Key insight: Compare nums[mid] with nums[right] to determine which side has the minimum.

Search in 2D Matrix (Sorted Row and Column)

LeetCode #74 - Search a 2D Matrix

def search_matrix(matrix, target):
    """
    Search in matrix where each row is sorted,
    and first element of each row > last of previous row.
    Treat as 1D sorted array!
    """
    if not matrix or not matrix[0]:
        return False

    rows, cols = len(matrix), len(matrix[0])
    left, right = 0, rows * cols - 1

    while left <= right:
        mid = left + (right - left) // 2
        # Convert 1D index to 2D
        row = mid // cols
        col = mid % cols
        mid_val = matrix[row][col]

        if mid_val == target:
            return True
        elif mid_val < target:
            left = mid + 1
        else:
            right = mid - 1

    return False

Clever trick: Treat 2D matrix as 1D array by converting indices!

Search in Row and Column Sorted Matrix

LeetCode #240 - Search a 2D Matrix II

def search_matrix_ii(matrix, target):
    """
    Search in matrix where rows and columns are sorted.
    Start from top-right corner: eliminates row or column each step.
    """
    if not matrix or not matrix[0]:
        return False

    rows, cols = len(matrix), len(matrix[0])
    row, col = 0, cols - 1  # Start top-right

    while row < rows and col >= 0:
        if matrix[row][col] == target:
            return True
        elif matrix[row][col] < target:
            row += 1  # Eliminate current row
        else:
            col -= 1  # Eliminate current column

    return False

Why top-right? From there, moving down increases values, moving left decreases them. Each comparison eliminates a row or column!

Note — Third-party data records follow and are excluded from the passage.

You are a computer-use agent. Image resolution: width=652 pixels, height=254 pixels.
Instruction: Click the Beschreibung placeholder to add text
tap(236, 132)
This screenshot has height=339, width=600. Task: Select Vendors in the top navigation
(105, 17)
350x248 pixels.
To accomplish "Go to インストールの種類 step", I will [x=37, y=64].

Time: O(m + n), not O(log n), but elegant!

Pattern 4: Peak Finding

Find Peak Element

LeetCode #162 - Find Peak Element

def find_peak_element(nums):
    """
    Find peak element (element > neighbors).
    Binary search: move towards higher neighbor.
    """
    left, right = 0, len(nums) - 1

    while left < right:
        mid = left + (right - left) // 2

        # If going up, peak is to the right
        if nums[mid] < nums[mid + 1]:
            left = mid + 1
        else:
            # If going down, peak is to the left (or at mid)
            right = mid

    return left

Brilliant insight: Always move towards the higher neighbor. You're guaranteed to find a peak!

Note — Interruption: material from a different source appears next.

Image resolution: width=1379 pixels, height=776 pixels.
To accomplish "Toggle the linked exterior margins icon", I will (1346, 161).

The Binary Search Decision Framework

Ask yourself these questions:

1. Is there a sorted array?

  • YES → Standard binary search

2. Is there a rotated sorted array?

  • YES → Modified binary search (check which half is sorted)

3. Are you looking for min/max that satisfies condition?

  • YES → Binary search on answer space
  • Check: Can you verify if value X works in O(n) or better?

4. Is it a 2D matrix?

  • Sorted as 1D → Treat as 1D array
  • Rows and columns sorted → Start top-right or bottom-left

5. Looking for peak/valley?

  • YES → Move towards increasing side

Common Binary Search Mistakes

Mistake 1: Wrong Loop Condition

# WRONG: Might miss single element
while left < right:  # Should be <=
    ...

# RIGHT: Process until left and right meet
while left <= right:
    ...

Mistake 2: Infinite Loop

# WRONG: Infinite loop when left = mid
left, right = 0, n
while left < right:
    mid = (left + right) // 2
    if condition:
        right = mid  # Good
    else:
        left = mid  # BAD: infinite loop!

# RIGHT: Always progress
left = mid + 1

Mistake 3: Integer Overflow

# WRONG: Might overflow in other languages
mid = (left + right) // 2

# RIGHT: Safe from overflow
mid = left + (right - left) // 2

Mistake 4: Off-by-One Errors

# Finding first occurrence
if arr[mid] == target:
    result = mid
    right = mid - 1  # Continue left, NOT mid

# Finding last occurrence
if arr[mid] == target:
    result = mid
    left = mid + 1  # Continue right, NOT mid

Binary Search Template Variations

Template 1: Standard (left <= right)

while left <= right:
    mid = left + (right - left) // 2
    if arr[mid] == target:
        return mid
    elif arr[mid] < target:
        left = mid + 1
    else:
        right = mid - 1

Use for: Finding exact value, first/last occurrence

Template 2: Left Boundary (left < right)

while left < right:
    mid = left + (right - left) // 2
    if condition:
        right = mid  # Don't exclude mid
    else:
        left = mid + 1
return left

Use for: Finding insertion position, minimum satisfying condition

Template 3: Right Boundary (left < right)

while left < right:
    mid = left + (right - left + 1) // 2  # Bias right
    if condition:
        left = mid  # Don't exclude mid
    else:
        right = mid - 1
return left

Use for: Finding maximum satisfying condition

My Practice Strategy

Week 1: Master the Basics

  • Implement standard binary search 20 times
  • Practice first/last occurrence
  • Handle edge cases: empty, single element, duplicates

Week 2: Rotated Arrays and 2D

  • Rotated sorted array problems
  • 2D matrix search variations
  • 15-20 problems

Week 3: Answer Space

  • Capacity, speed, allocation problems
  • Recognize "minimum X such that..." pattern
  • 15-20 problems

Week 4: Mixed Practice

  • 40+ problems mixing all patterns
  • Practice recognizing when to use binary search
  • Time yourself: 15-20 minutes per problem

Real Interview Success

I was asked: "Find the smallest divisor given a threshold."

My thought process:

  1. "Smallest X such that sum(ceil(arri/X)) <= threshold"
  2. This is "minimum X satisfying condition" → Binary search on answer space!
  3. Can check if divisor X works in O(n)

Coded in 12 minutes:

def smallest_divisor(nums, threshold):
    def sum_divided(divisor):
        return sum((num + divisor - 1) // divisor for num in nums)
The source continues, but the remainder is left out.